Beaverdell has an odd origin: the name and townsite are combined from Beaverton and Rendell, twin cities first mentioned in the Boundary Creek Times of March 18, 1899: “Beaverton is already on the market and another townsite is to be surveyed at the junction of Beaver Creek and the West Fork [of the Kettle River].”

The newspaper identified the latter townsite by name on May 3: “R. Smailes, manager of the firm of Rendell and Co., has become associated with Mr.

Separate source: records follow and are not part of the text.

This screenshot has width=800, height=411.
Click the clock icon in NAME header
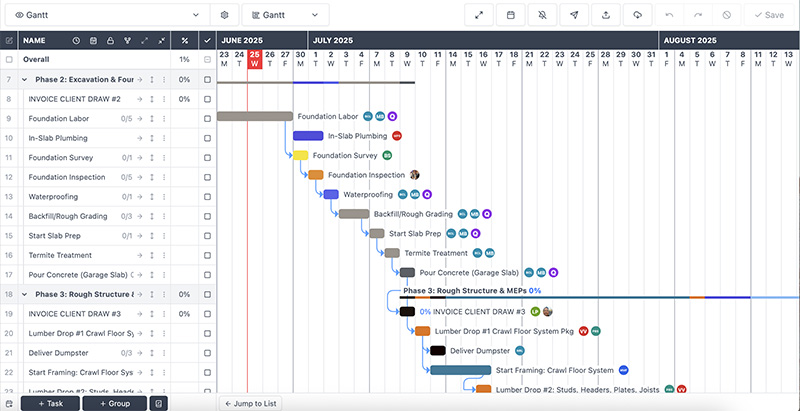(77, 41)
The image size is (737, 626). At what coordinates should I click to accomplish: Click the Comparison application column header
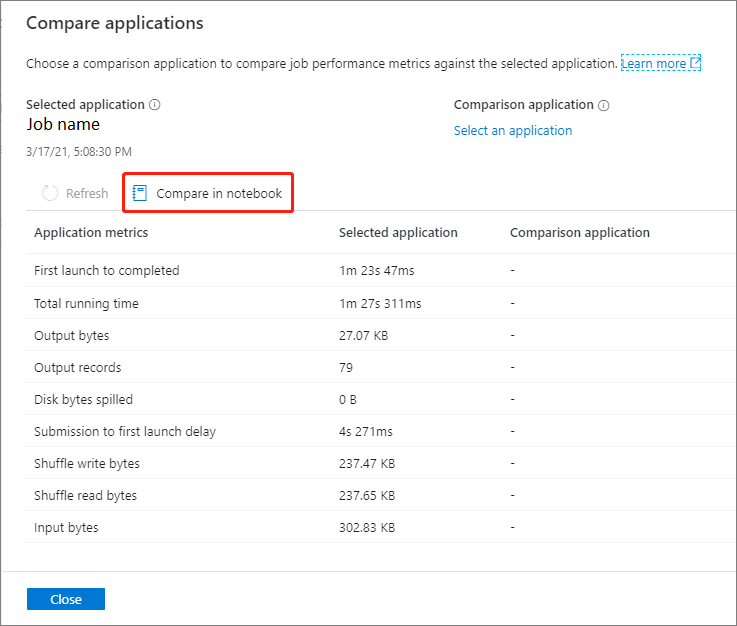point(580,233)
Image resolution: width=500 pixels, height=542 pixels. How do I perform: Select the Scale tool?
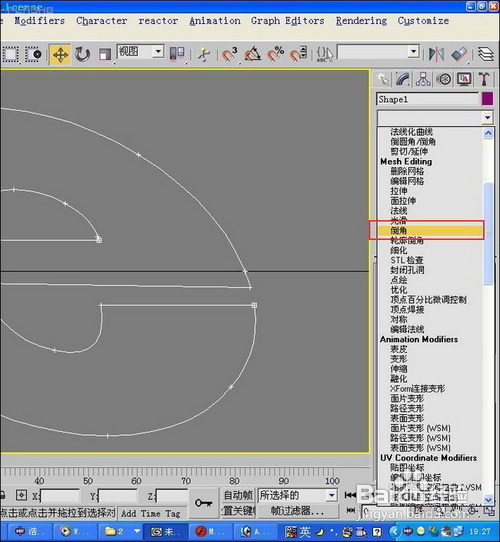[x=104, y=54]
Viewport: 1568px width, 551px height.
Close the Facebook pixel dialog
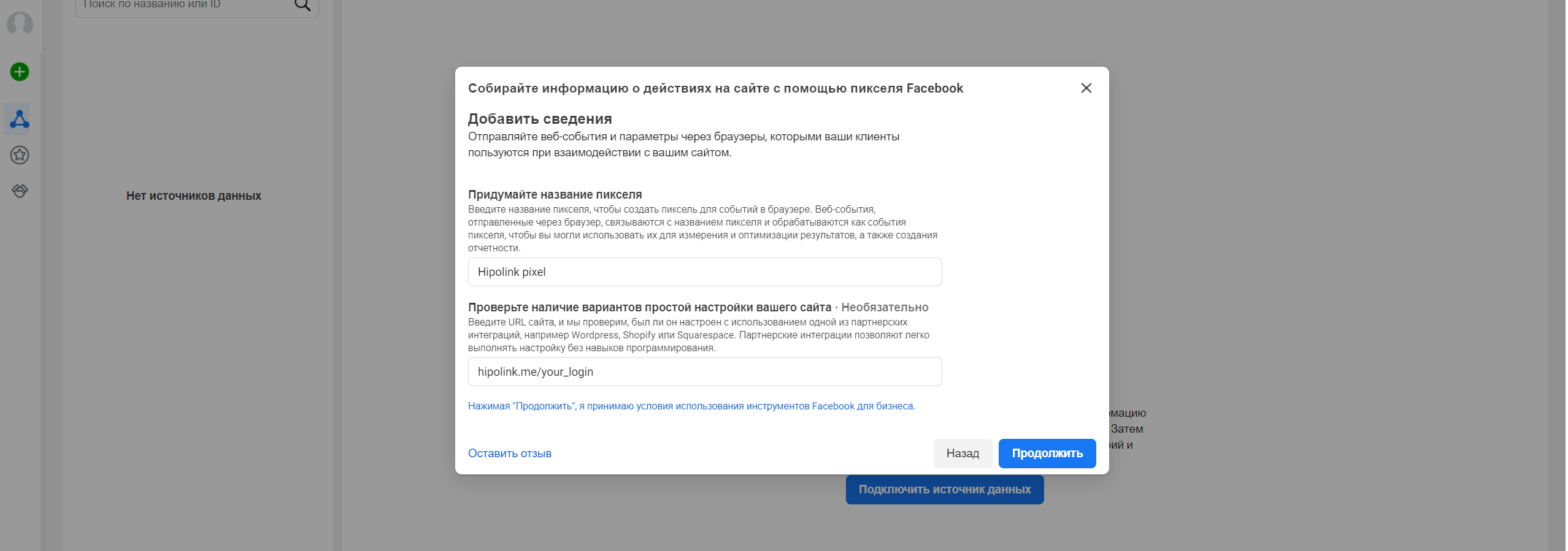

Bell in the ownership of this property ... The town is to be known as Rendell in honor of G. Arthur Rendell, senior member of the firm of Rendell and Co.”

However, George Arthur Rendell (1861-1935), a Greenwood and Boundary Falls merchant, didn’t seem to have much to do with his namesake town, as he was more concerned with promoting the fledgling railway point of Eholt, where he was also postmaster.

For two years, Beaverton and Rendell were bitter rivals (and warring factions within Beaverton disputed pre-emption rights) until they finally gave up and teamed up.

The Phoenix Pioneer of August 10, 1901 announced: “The owners of the two townsites of Beaverton and Rendell, adjoining each other on the west fork of the Kettle River, have decided wisely to combine their interests, the amalgamated place to be hereafter known as Beaverdell — a combination of both the former names.”

Oddly, the Beaverton post office, which opened November 1, 1900, wasn’t renamed Beaverdell until May 1, 1905.

BILLINGS

There are two candidates for namesake of Billings, a Boundary whistle-stop just west of Cascade.

The more likely is John Gordon Billings (1877-1963), secretary of the Yale Columbia Lumber Co., which established a sawmill there about 1903. Billings came to BC from Ontario and worked with the Genelle family, West Kootenay’s leading lumber barons (we’ll get to the place named for them later in this series).

It’s unclear when the area actually became known as Billings, but the earliest mention yet discovered in the Grand Forks Gazette of October 21, 1909 referred to “the huge Yale-Columbia sawmill at Billings.” The mill operated until 1924.

A less likely namesake, suggested by Grand Forks pioneer Ernest Spraggett, is Frederic Billings (1868-1915), a partner in the Vernon law firm of Billings and Cochrane and solicitor for the Kettle Valley Railway.

On an episode of Gold Trails & Ghost Towns about the Columbia and Western Railway, host Bill Barlee suggested the area was named for Billings, Montana — in turn named after Northern Pacific Railway president Frederick H. Billings (1823-90) — but this seems less likely still.

The name survives in Billings Road. There’s also a Billings Road at Brouse, south of Nakusp, where the Yale Columbia Co. had another mill.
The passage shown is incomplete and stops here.